* _ИСХОДНЫЙ ТЕКСТ_
Само собой разумеется, что каждое жизненное начало всегда выводит к деятельности и свои особые нравы, т. е. свои особые специальные добродетели и пороки, которые никак не должно смешивать вообще с христианскими или общечеловеческими, так сказать, генеральными добродетелями и пороками. Добрый человек значит одно, добрый князь совсем другое, добрый дружинник — третье и т. д.
Мы сказали, что жизненным началом дружины было право кормить себя за счет земли. Кормить себя можно было хорошо и худо, в довольстве или бедно, только, как говорится, в обрез. Кто добывал себе хорошее кормление, ясно, что, в глазах дружины, тот был хороший человек.

* _ЗАДАНИЯ_
A. Ответьте по исходному тексту на вопросы:
(i) Что было жизненным началом дружины?
(ii) Каких трёх «добрых» называет текст в пример?
(iii) Кто в глазах дружины считался хорошим человеком?
B. Перепишите только те записи, которые идут от строки со словами «You are a GUI» до строки со словами «Click the blue» включительно, заменив «screenshot» на «screen image». Всё прочее оставьте без изменений.
Приведённые ниже записи с текстом никак не связаны.

* _ИСХОДНЫЕ ДАННЫЕ_
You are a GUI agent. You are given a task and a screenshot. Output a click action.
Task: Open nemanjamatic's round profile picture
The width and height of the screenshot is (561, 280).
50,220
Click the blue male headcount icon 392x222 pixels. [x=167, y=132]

==

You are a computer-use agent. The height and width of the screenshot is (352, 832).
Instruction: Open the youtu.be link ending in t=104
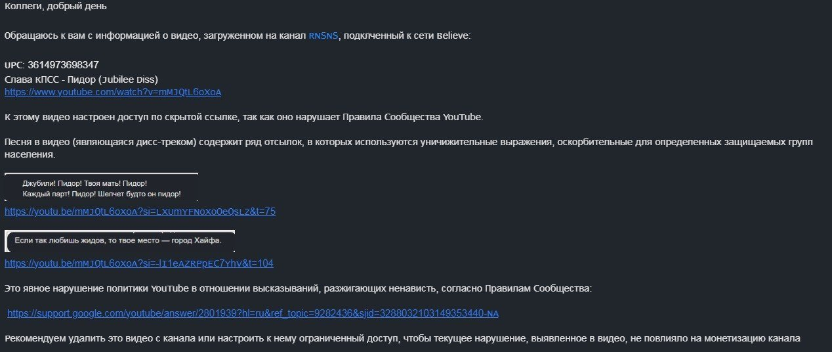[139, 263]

* _ОТВЕТЫ К ЗАДАНИЯМ_
A.
(i) Право кормить себя за счёт земли.
(ii) Добрый человек, добрый князь и добрый дружинник.
(iii) Тот, кто добывал себе хорошее кормление.

B.
You are a GUI agent. You are given a task and a screen image. Output a click action.
Task: Open nemanjamatic's round profile picture
The width and height of the screen image is (561, 280).
50,220
Click the blue male headcount icon 392x222 pixels. [x=167, y=132]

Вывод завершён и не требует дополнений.